THE JACK-KNIFE MAN is one of the earliest surviving films by King Vidor, who had a long and prolific career that spanned both the silent and sound eras. It was also his first project distributed by First National, and the first film he shot on his newly constructed 15-acre studio, dubbed "Vidor Village."
Vidor directed THE JACK-KNIFE MAN shortly following the publication of his "Creed and Pledge" in Variety magazine, wherein he proclaimed:
I believe in the motion picture that carries a message to humanity. I believe in the picture that will help humanity to free itself from the shackles of fear and suffering that have so long bound it in chains. I will not knowingly produce a picture that contains anything that i do not believe to be absolutely true to human nature, anything that could injure anyone or anything unclean in thought or action. Nor will I deliberately portray anything to cause fright, suggest fear, glorify mischief, condone cruelty or extenuate malice. I will never picture evil or wrong, except to prove the fallacy of its line. So long as I direct pictures, i will make only those founded on the principles of right, and I will endeavor to draw upon the inexhaustible source of good for my stories, my guidance and my inspiration.
HENRY KING’S THE SEVENTH DAY (1922).
THE SEVENTH DAY was Henry King's 38th film. King, who began appearing in films as an actor in 1912 and directed his first film in 1915, was one of the 36 founding members of the Academy of Motion Picture Arts and Sciences. King directed seven films that were nominated for the Academy Award for Best Picture, and himself earned two Oscar nominations for Best Director.

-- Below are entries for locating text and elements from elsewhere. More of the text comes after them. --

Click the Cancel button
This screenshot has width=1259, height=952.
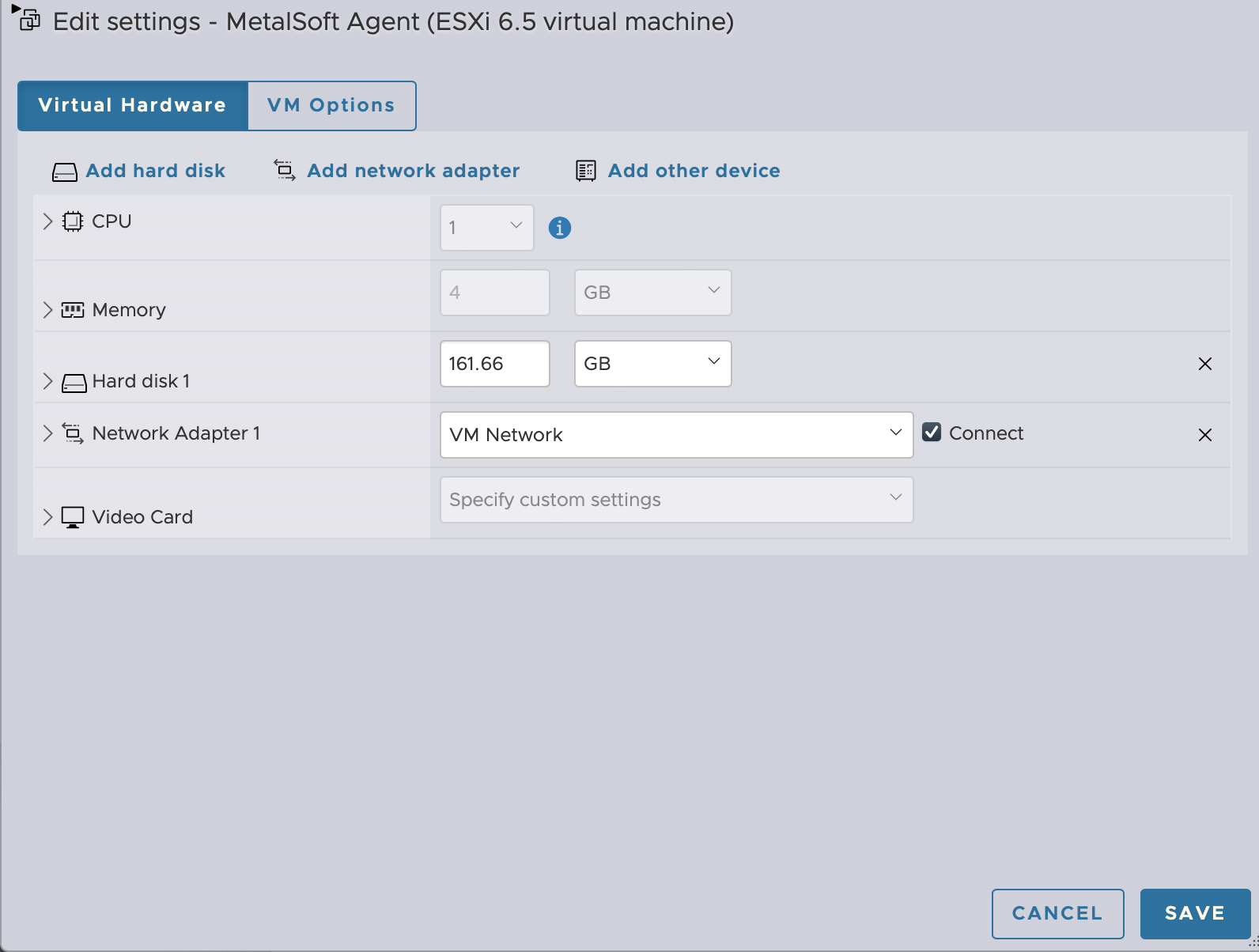click(x=1057, y=913)
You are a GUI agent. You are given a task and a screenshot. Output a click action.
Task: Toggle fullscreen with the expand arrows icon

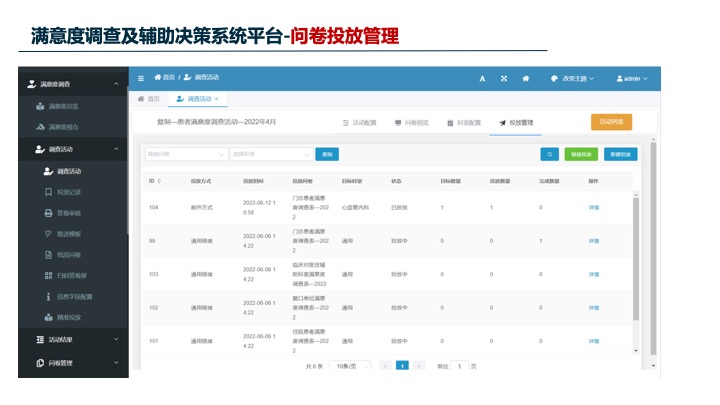504,79
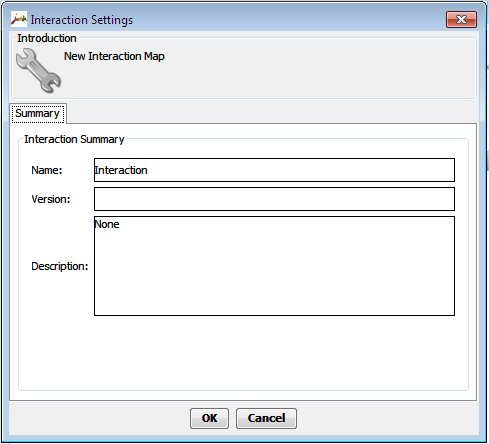The width and height of the screenshot is (489, 444).
Task: Click the 'Interaction Settings' window title
Action: click(x=82, y=20)
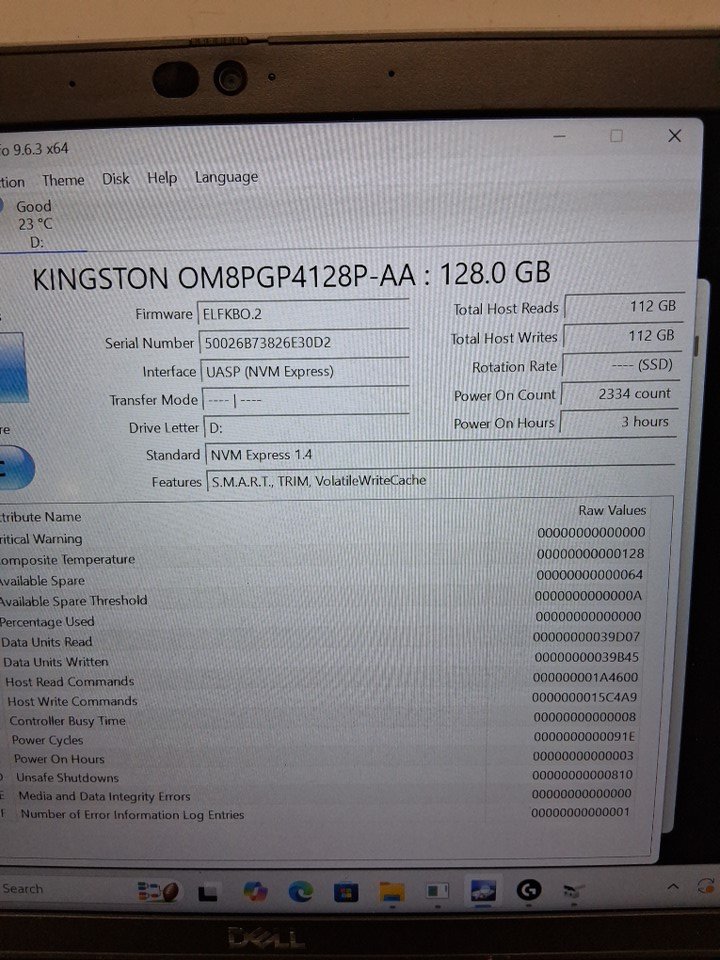The height and width of the screenshot is (960, 720).
Task: Open the Language menu
Action: (226, 177)
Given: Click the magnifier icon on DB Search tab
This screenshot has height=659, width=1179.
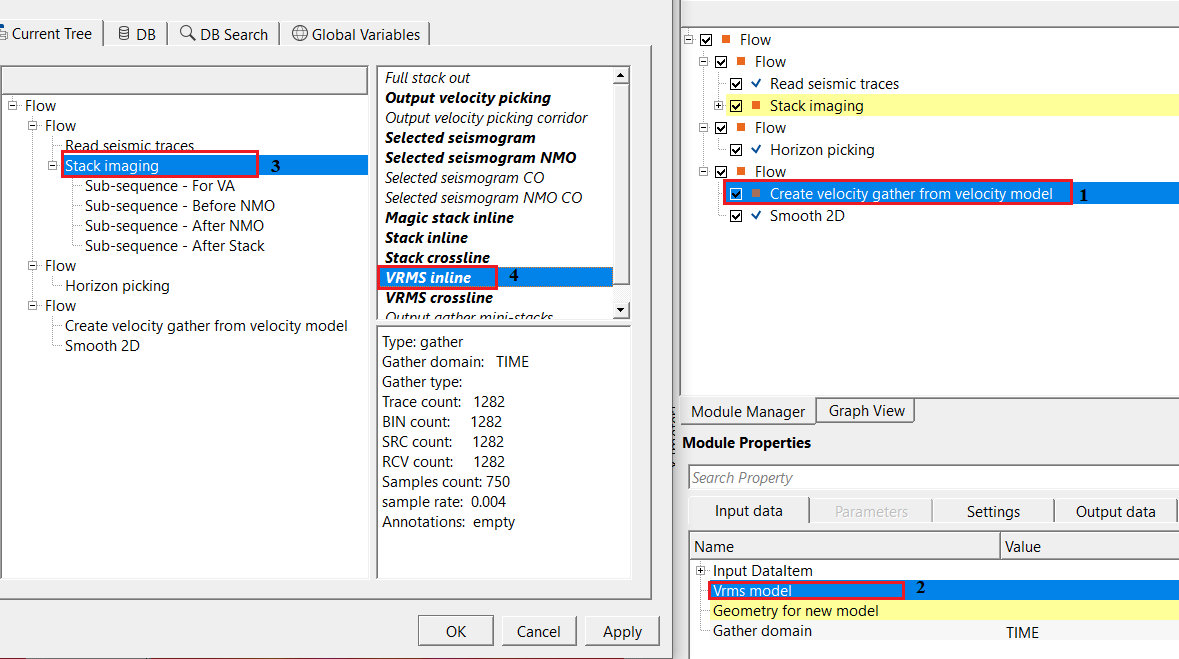Looking at the screenshot, I should (187, 33).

Gartenberg elaborated on Vidor’s and King’s films in his program notes for MoMA's In Memoriam tribute to Mancia's life and career:
Both King Vidor and Henry King — the subjects of MoMA retrospectives in 1972 and 1979, respectively — began making films in the 1910s. These retrospectives helped to shed light on the significance of many of these long-neglected movies at a time when the era of film preservation was beginning to take hold… Vidor’s THE JACK-KNIFE MAN is centered on a dying mother who, not wanting her son to go to an orphanage, leaves him with a poor riverboat man, who carves wooden toys with a jack-knife for the young boy. Travails and plot twists eventually lead to a happy ending. Vidor frequently addressed social issues in his films, and THE JACK-KNIFE MAN presents both a sympathetic portrait of impoverished people living on shanty boats along the Mississippi River in the 1920s and a critique of child rescue societies. The film advocates for self-help and redemption, consistent with Vidor’s ‘Creed and Pledge,’ published in Variety, which was a manifesto of his social and artistic ideals… [Meanwhile] Henry King became known as a proficient director whose work cut across many genres… According to noted film historian Peter von Bagh, King’s ‘early routine works were dominated by a touchingly naïve sense of American happiness: illusions but also wishes fulfilled.’ THE SEVENTH DAY (1922) highlights class distinctions between high society, in the guise of young, wealthy New Yorkers on a yachting vacation in New England, and the local youth of a Maine fishing village. The class divides are bridged at the end of the film, when love overcomes all.